Watch this space for our Winter solstice open day celebration…….
On 17th of April, we were pleased to host Wingecarribee Shire Council’s Environment and Sustainability committee members, staff and some of our Councillors for morning tea at Moss Vale Community Garden. We have been partially supported in some of our initiatives by Council’s Environment Levy and we appreciated the opportunity to demonstrate and explain the role of community gardens in modelling and encouraging various aspects of environmental sustainability within our shire.
How are we demonstrating environmentally sustainable practices?

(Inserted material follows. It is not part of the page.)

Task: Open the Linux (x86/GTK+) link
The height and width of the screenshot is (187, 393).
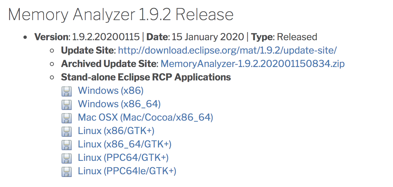Action: pos(116,131)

By growing organic (chemical free) food on site and encouraging our members and visitors to do the same in their own backyards
By supporting other initiatives encouraging local food production (Slow Food etc) on a major scale for future food security for the Highlands
By recycling materials into compost and mulch that would normally go into the waste stream (eg coffee grounds from a local coffee shop, lawn clippings from other gardens, shredded paper from Council offices)
By re-using tools and equipment, building materials, garden furniture etc, from Moss Vale Resource Recovery Centre and giving them a new life out of the waste stream
By building structures with renewable low embodied energy materials (strawbale shelter shed) as a model for others
By catching as much rainwater as we can store in tanks for use on our vege beds & mulching paths to reduce lawnmowing pollution
By installing solar panels for our energy requirements on site
By ‘growing’ community – being open to all people in our shire regardless of ability, age or creed and interacting with other environmental groups to strengthen local environmental education
By taking part in Council’s School’s Environment Day activities
By developing a bush tucker bed and planning for future plantings of endemic native species for wildlife habitat and garden pest control.
Here we are at the Penrose Harvest Festival, enjoying a warm, sunny day whilst we chat with visitors to the fair and sell our seedlings and fruit trees. It was a great day with lots of activities and entertainment throughout. Lunch was a pizza cooked in the large wood-fired pizza oven (almost identical to the one at Moss Vale Community Garden and built by the same artisan – Manuel Alves).
We shared a site with Bundanoon Community Garden, who kindly loaned us a gazebo for the day and who sold lots of tickets in a raffle in which third prize was a selection of vege seedlings from our gardens and which raised money for both of our community gardens. Many thanks to the Bundy group who diligently sold lots of raffle tickets.
Jill demonstrated how to create a worm tower in your vege garden to breed worms exactly where you want them – right there in the middle of the garden bed. Very easy and very successful, so long as you feed them some kitchen scraps and wet shredded paper from time to time and give them some shade through the hottest months. This worm tower looks like a red and white pine mushroom often seen growing wild in our district underneath radiata pine trees.
In early April, I was invited to Mittagong Garden Club to talk about community gardening. It was great to see a room crowded with keen gardeners, some of whose faces were familiar to me. The following Friday, the members of Mittagong Garden Club were invited to have a tour of Moss Vale Community Garden to see what sorts of activities we get up to.
Luckily the weather held out and we were able to have a cup of tea and a biscuit followed by a tour of some of the features of our garden. The strawbale shelter was of particular interest, as was the pizza oven and our new raised wicking beds.
Autumn is a great time to show gardens off. We still had masses of tomatoes and several varieties of dwarf apples fruiting in amongst all the salad greens and berries. We are going to share some of our bell lantern chilli seeds with the Mittagong gardeners so they can spread the intriguing looking chilli around the Highlands. That will ensure it’s survival in our area.